* **Records**:
- - - - -

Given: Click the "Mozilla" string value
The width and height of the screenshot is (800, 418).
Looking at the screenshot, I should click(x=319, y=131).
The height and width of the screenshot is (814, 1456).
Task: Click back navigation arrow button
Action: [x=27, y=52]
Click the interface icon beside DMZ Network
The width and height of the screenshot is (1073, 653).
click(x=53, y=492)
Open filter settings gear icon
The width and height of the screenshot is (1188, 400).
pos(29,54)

- - - - -

* **Work required**: Please select every line of the rows above that contains the word "width".

* **Task response**:
The width and height of the screenshot is (800, 418).
The height and width of the screenshot is (814, 1456).
The width and height of the screenshot is (1073, 653).
The width and height of the screenshot is (1188, 400).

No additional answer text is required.